◆ **Assigned task**
Below is the data. Give it again, complete and exact.

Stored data
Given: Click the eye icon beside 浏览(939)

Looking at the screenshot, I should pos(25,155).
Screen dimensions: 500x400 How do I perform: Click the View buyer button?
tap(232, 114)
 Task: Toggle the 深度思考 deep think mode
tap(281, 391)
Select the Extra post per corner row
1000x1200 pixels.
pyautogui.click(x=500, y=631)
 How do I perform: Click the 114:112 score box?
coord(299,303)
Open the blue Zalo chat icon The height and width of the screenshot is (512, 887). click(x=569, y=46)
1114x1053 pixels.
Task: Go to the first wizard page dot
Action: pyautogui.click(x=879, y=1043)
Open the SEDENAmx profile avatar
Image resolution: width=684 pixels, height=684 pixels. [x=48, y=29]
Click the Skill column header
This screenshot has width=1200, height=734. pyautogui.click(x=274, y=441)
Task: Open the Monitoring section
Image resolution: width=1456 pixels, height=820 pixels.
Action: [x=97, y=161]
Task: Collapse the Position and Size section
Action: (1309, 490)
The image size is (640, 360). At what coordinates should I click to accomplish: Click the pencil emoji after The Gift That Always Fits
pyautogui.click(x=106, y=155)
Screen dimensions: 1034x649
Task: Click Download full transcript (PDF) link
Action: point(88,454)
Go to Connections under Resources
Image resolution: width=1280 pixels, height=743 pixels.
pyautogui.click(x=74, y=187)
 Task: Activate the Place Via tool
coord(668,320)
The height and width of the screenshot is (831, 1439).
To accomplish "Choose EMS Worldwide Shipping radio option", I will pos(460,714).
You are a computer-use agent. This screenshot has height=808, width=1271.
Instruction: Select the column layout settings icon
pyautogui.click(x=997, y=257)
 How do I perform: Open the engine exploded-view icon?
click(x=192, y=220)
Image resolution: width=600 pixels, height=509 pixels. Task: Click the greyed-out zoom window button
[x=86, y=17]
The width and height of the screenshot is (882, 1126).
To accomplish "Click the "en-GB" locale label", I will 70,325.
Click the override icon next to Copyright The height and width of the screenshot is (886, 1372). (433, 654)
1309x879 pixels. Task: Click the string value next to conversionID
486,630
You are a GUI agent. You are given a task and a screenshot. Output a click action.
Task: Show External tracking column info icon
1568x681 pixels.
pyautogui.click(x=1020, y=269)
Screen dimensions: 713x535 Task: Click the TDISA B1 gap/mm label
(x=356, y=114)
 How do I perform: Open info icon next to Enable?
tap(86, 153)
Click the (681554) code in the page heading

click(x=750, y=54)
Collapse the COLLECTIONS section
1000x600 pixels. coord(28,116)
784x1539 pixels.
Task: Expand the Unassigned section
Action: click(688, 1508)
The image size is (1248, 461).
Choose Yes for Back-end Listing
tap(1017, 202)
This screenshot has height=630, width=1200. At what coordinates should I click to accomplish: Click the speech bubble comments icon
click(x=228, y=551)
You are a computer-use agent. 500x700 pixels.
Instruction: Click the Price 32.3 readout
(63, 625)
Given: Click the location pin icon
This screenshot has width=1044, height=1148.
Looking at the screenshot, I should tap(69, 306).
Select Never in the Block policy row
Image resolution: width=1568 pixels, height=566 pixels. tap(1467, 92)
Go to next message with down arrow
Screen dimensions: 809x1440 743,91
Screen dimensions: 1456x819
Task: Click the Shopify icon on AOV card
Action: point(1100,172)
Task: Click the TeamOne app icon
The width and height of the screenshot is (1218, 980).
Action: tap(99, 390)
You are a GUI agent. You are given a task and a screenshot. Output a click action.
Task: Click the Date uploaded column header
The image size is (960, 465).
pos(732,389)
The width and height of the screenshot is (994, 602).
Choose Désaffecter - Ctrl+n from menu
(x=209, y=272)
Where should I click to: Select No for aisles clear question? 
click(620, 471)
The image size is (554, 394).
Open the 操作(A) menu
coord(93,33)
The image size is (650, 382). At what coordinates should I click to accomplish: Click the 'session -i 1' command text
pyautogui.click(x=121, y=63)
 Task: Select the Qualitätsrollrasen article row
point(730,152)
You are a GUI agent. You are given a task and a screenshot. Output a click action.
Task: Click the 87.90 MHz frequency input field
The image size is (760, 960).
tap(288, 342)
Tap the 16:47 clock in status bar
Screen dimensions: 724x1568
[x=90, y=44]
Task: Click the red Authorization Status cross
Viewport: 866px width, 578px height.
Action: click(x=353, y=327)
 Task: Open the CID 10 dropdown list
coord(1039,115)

◆ **Completed exercise**
Given: Click the eye icon beside 浏览(939)

Looking at the screenshot, I should pos(25,155).
Screen dimensions: 500x400 How do I perform: Click the View buyer button?
tap(232, 114)
 Task: Toggle the 深度思考 deep think mode
tap(281, 391)
Select the Extra post per corner row
1000x1200 pixels.
pyautogui.click(x=500, y=631)
 How do I perform: Click the 114:112 score box?
coord(299,303)
Open the blue Zalo chat icon The height and width of the screenshot is (512, 887). click(x=569, y=46)
1114x1053 pixels.
Task: Go to the first wizard page dot
Action: pyautogui.click(x=879, y=1043)
Open the SEDENAmx profile avatar
Image resolution: width=684 pixels, height=684 pixels. [x=48, y=29]
Click the Skill column header
This screenshot has width=1200, height=734. pyautogui.click(x=274, y=441)
Task: Open the Monitoring section
Image resolution: width=1456 pixels, height=820 pixels.
Action: [x=97, y=161]
Task: Collapse the Position and Size section
Action: (1309, 490)
The image size is (640, 360). At what coordinates should I click to accomplish: Click the pencil emoji after The Gift That Always Fits
pyautogui.click(x=106, y=155)
Screen dimensions: 1034x649
Task: Click Download full transcript (PDF) link
Action: point(88,454)
Go to Connections under Resources
Image resolution: width=1280 pixels, height=743 pixels.
pyautogui.click(x=74, y=187)
 Task: Activate the Place Via tool
coord(668,320)
The height and width of the screenshot is (831, 1439).
To accomplish "Choose EMS Worldwide Shipping radio option", I will pos(460,714).
You are a computer-use agent. This screenshot has height=808, width=1271.
Instruction: Select the column layout settings icon
pyautogui.click(x=997, y=257)
 How do I perform: Open the engine exploded-view icon?
click(x=192, y=220)
Image resolution: width=600 pixels, height=509 pixels. Task: Click the greyed-out zoom window button
[x=86, y=17]
The width and height of the screenshot is (882, 1126).
To accomplish "Click the "en-GB" locale label", I will 70,325.
Click the override icon next to Copyright The height and width of the screenshot is (886, 1372). (433, 654)
1309x879 pixels. Task: Click the string value next to conversionID
486,630
You are a GUI agent. You are given a task and a screenshot. Output a click action.
Task: Show External tracking column info icon
1568x681 pixels.
pyautogui.click(x=1020, y=269)
Screen dimensions: 713x535 Task: Click the TDISA B1 gap/mm label
(x=356, y=114)
 How do I perform: Open info icon next to Enable?
tap(86, 153)
Click the (681554) code in the page heading

click(x=750, y=54)
Collapse the COLLECTIONS section
1000x600 pixels. coord(28,116)
784x1539 pixels.
Task: Expand the Unassigned section
Action: click(688, 1508)
The image size is (1248, 461).
Choose Yes for Back-end Listing
tap(1017, 202)
This screenshot has height=630, width=1200. At what coordinates should I click to accomplish: Click the speech bubble comments icon
click(x=228, y=551)
You are a computer-use agent. 500x700 pixels.
Instruction: Click the Price 32.3 readout
(63, 625)
Given: Click the location pin icon
This screenshot has width=1044, height=1148.
Looking at the screenshot, I should tap(69, 306).
Select Never in the Block policy row
Image resolution: width=1568 pixels, height=566 pixels. tap(1467, 92)
Go to next message with down arrow
Screen dimensions: 809x1440 743,91
Screen dimensions: 1456x819
Task: Click the Shopify icon on AOV card
Action: point(1100,172)
Task: Click the TeamOne app icon
The width and height of the screenshot is (1218, 980).
Action: tap(99, 390)
You are a GUI agent. You are given a task and a screenshot. Output a click action.
Task: Click the Date uploaded column header
The image size is (960, 465).
pos(732,389)
The width and height of the screenshot is (994, 602).
Choose Désaffecter - Ctrl+n from menu
(x=209, y=272)
Where should I click to: Select No for aisles clear question? 
click(620, 471)
The image size is (554, 394).
Open the 操作(A) menu
coord(93,33)
The image size is (650, 382). At what coordinates should I click to accomplish: Click the 'session -i 1' command text
pyautogui.click(x=121, y=63)
 Task: Select the Qualitätsrollrasen article row
point(730,152)
You are a GUI agent. You are given a task and a screenshot. Output a click action.
Task: Click the 87.90 MHz frequency input field
The image size is (760, 960).
tap(288, 342)
Tap the 16:47 clock in status bar
Screen dimensions: 724x1568
[x=90, y=44]
Task: Click the red Authorization Status cross
Viewport: 866px width, 578px height.
Action: click(x=353, y=327)
 Task: Open the CID 10 dropdown list
coord(1039,115)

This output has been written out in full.